La tribune des francs-tireurs. Toutes avec tous – La Sociale 12 avril 1871

Un texte d’André Léo à lire en entier ci-dessous.

Dans le même numéro de La Sociale, journal dirigé par André Léo, qui parait pendant la Commune, paraissent deux textes Un appel aux citoyennes de Paris duquel sortira L’union des femmes pour la défense de Paris et les soins aux blessés, et ce texte d’André Léo qui défend la présence des femmes dans les bataillons pour défendre la Commune.

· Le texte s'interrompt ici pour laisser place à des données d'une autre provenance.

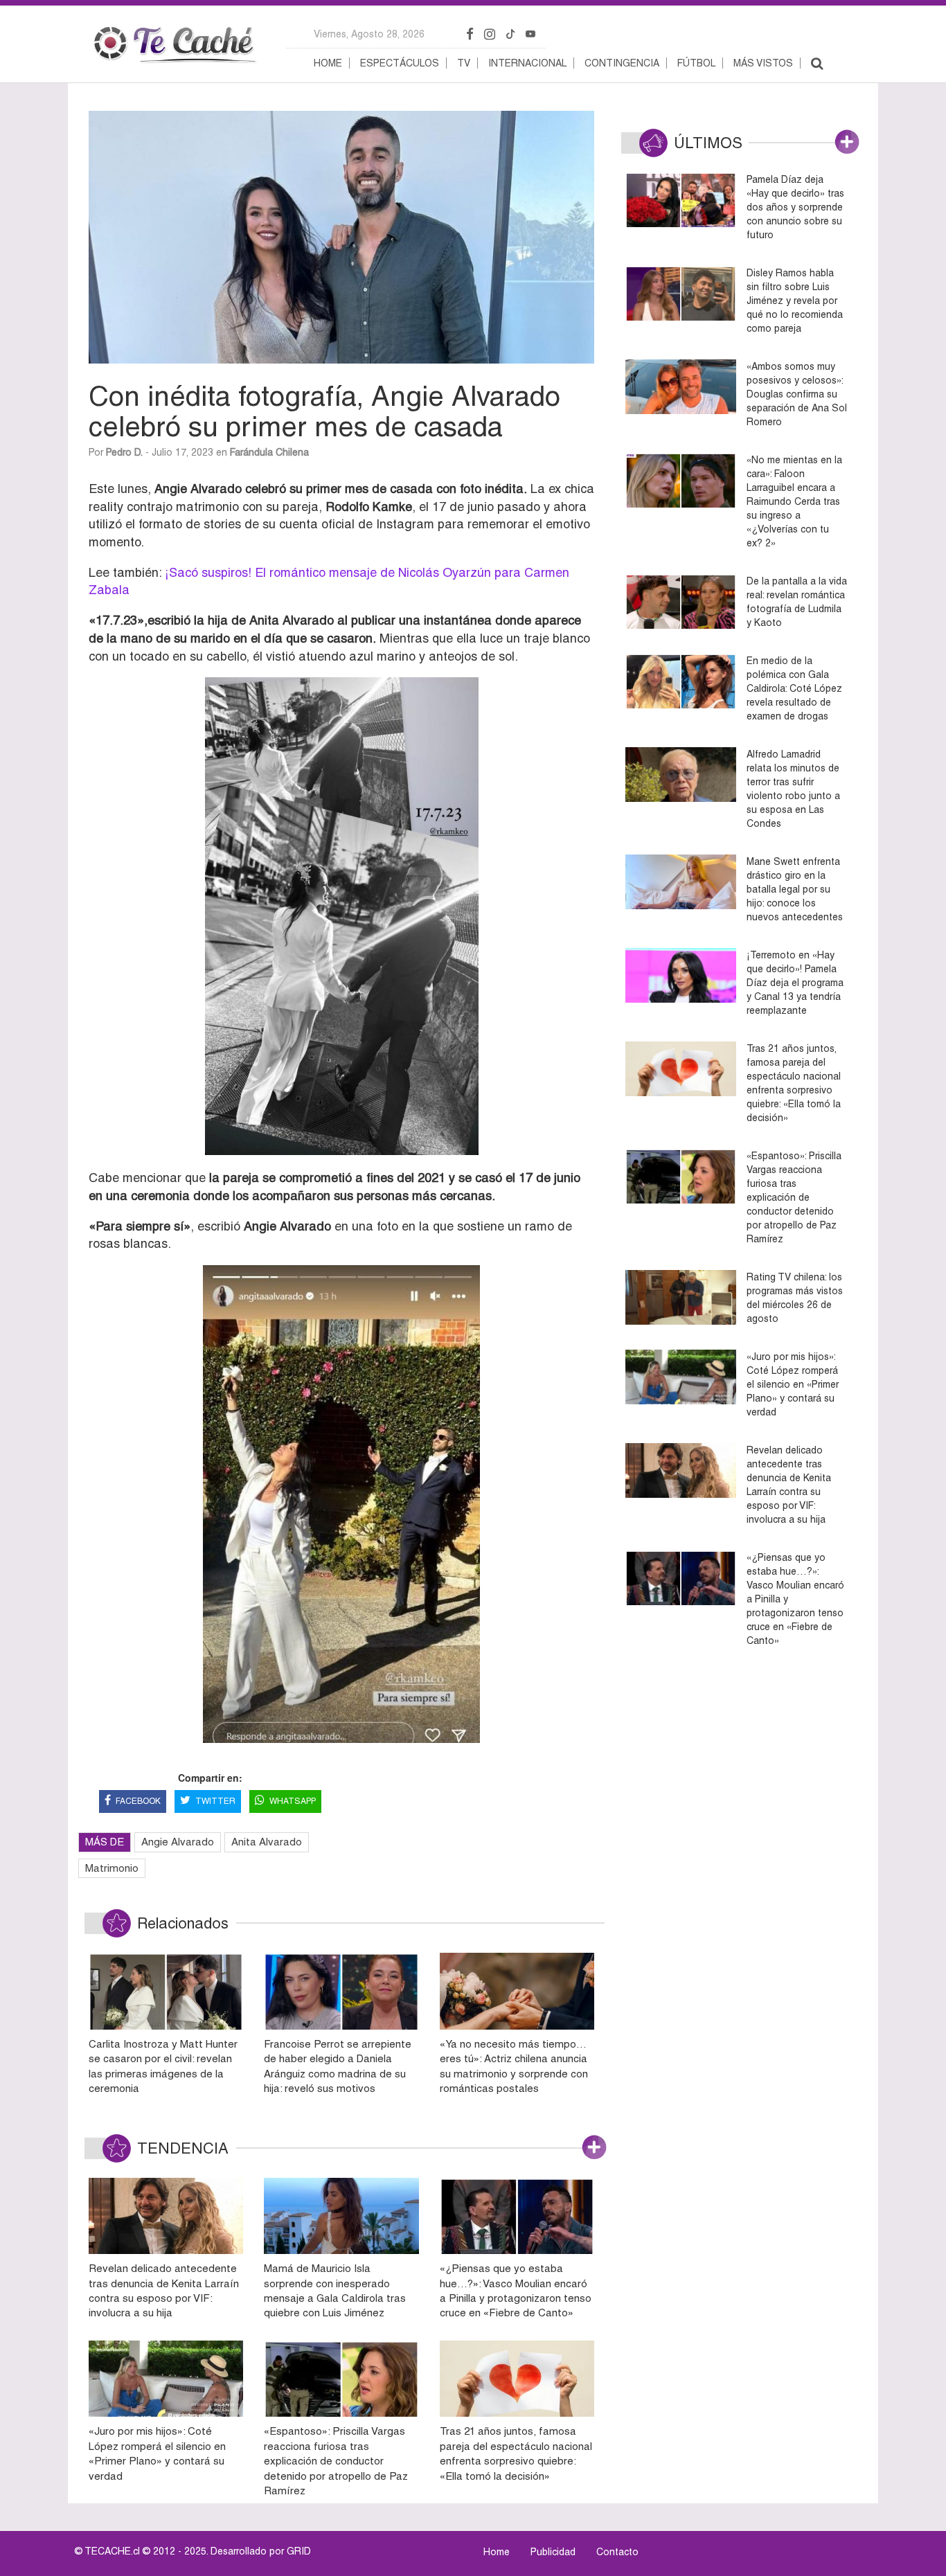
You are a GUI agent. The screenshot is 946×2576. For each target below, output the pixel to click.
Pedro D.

Si on glorifie aujourd’hui les combattantes, le sujet des femmes au combat fut tout sauf une évidence pour les Communards, dont une partie se méfiait des femmes hors du foyer, s’inscrivant dans la suite de ce qui se pensait et se disait dans le mouvement socialiste. Le texte dit simplement les choses : les femmes ont les mêmes passions que les hommes pour la défense de la liberté et la République, et hommes et femmes ont intérêt ensemble à lutter. Elle avance aussi des arguments “pragmatiques” : le besoin de combattants et la nécessité de ne pas laisser les femmes à la réaction.

C’est avec ces éléments en tête que nous avons imaginé la chanson “Nous les femmes”, chantée par Gervaise, qui suit justement un bataillon.

Tribune des francs-tireurs, La Sociale 12 avril.

Toutes avec tous

Pendant le premier siège qu’a soutenu Paris contre un ennemi moins barbare, l’élan de la population pour la défense nationale fut, on le sait, d’une vivacité, d’un enthousiasme, qui donnèrent bien du mal à M. Trochu [qui dirige le gouvernement de la défense nationale]. Les femmes, naturellement, y participèrent comme les hommes, et je reçus de nombre d’entre elles des lettres qui m’exprimaient ardemment leur désir de combattre, l’arme à la main, pour la défense de leur ville et de leur patrie.

Les défenseurs alors ne manquaient pas dans Paris. Il n’y en avait que trop, hélas ! témoin les mobiles. On arrêtait les enrôlements dans la garde nationale et l’on consacrait à tempérer son ardeur toute l’énergie qu’on aurait pu employer à vaincre.

Nul besoin ne se faisait donc sentir d’une légion de femmes et j’engageai mes correspondantes à réserver pour la lutte suprême, pour la bataille des rues, contre l’ennemi, si elle avait lieu, le courage qui les animait.

Malgré tout, parurent bientôt après les affiches vertes faisant appel aux Amazones de la Seine, et les mêmes journaux qui relatèrent à l’occasion l’héroïsme de Jeanne Hachette, criblèrent de traits sarcastiques une telle idée. Elle manquait, en effet, de tact, d’opportunité. A moins du parti pris, il faut reconnaitre que tout grand intérêt excite les mêmes sentiments dans tout cœur humain, et que, à moins d‘être simples phénomènes négatifs, les femmes doivent ressentir forcément en de telles crises les mêmes passions que les hommes.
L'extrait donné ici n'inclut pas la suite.